[BEGIN]

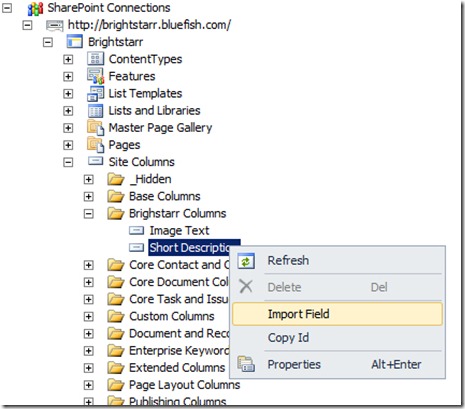
Task: Click the SharePoint Connections people icon
Action: [x=35, y=8]
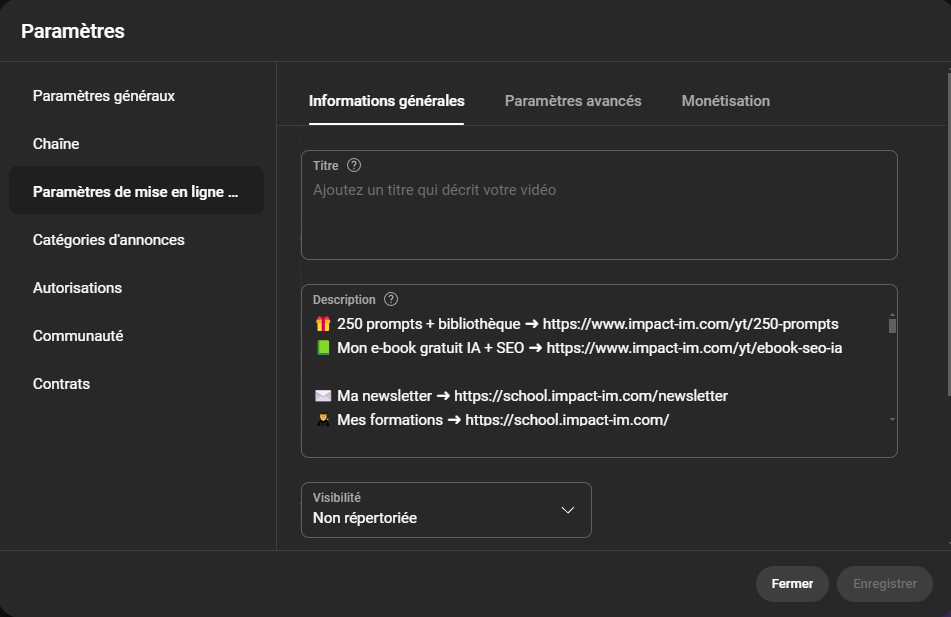This screenshot has height=617, width=951.
Task: Select Contrats in the left menu
Action: click(x=61, y=384)
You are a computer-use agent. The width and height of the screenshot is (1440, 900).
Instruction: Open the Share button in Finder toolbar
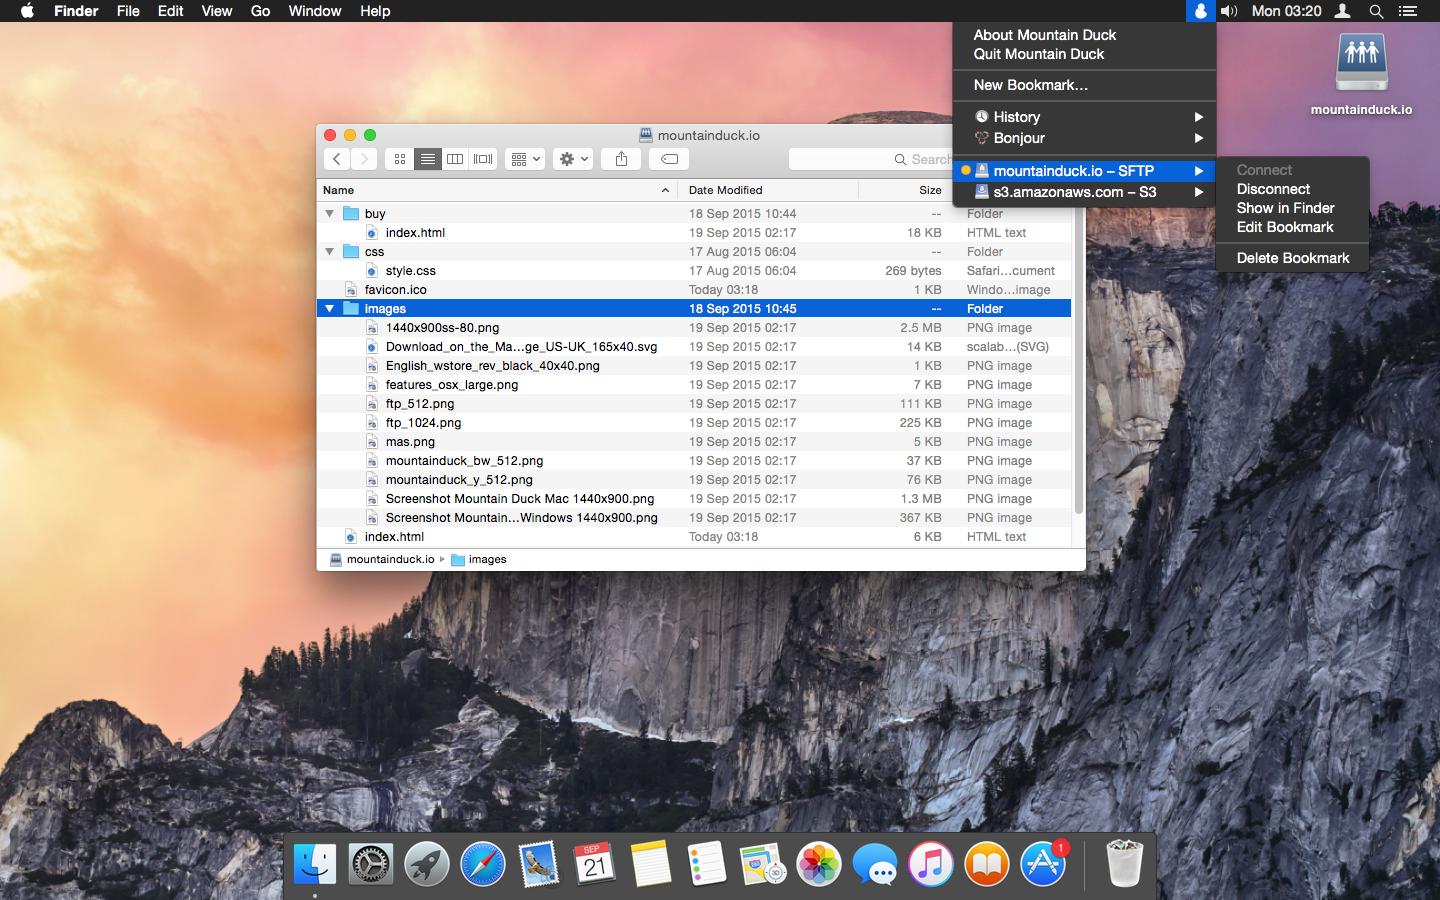click(x=619, y=158)
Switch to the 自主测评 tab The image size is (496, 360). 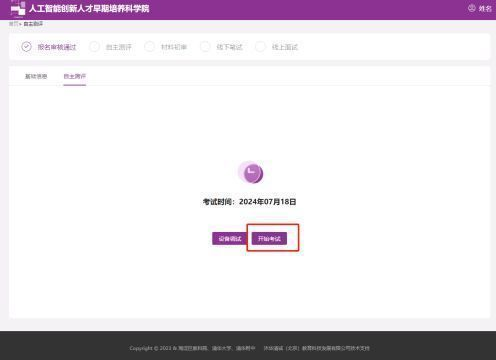point(75,76)
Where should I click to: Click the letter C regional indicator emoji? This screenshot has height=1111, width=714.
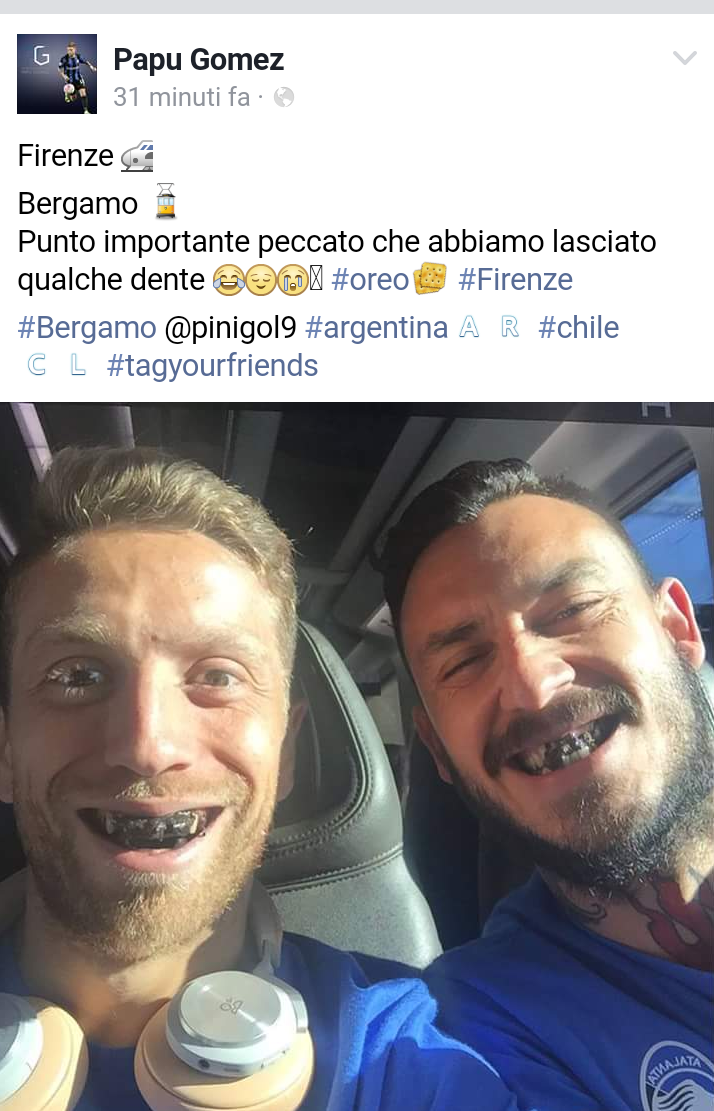36,365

[END]

=== Set task ===
Copy out the records word for word, starting at the line that contains "Where should I" and ending with the last line of the records. Leave the pictures out.

=== Task answer ===
Where should I click to: Click the letter C regional indicator emoji? This screenshot has height=1111, width=714.
36,365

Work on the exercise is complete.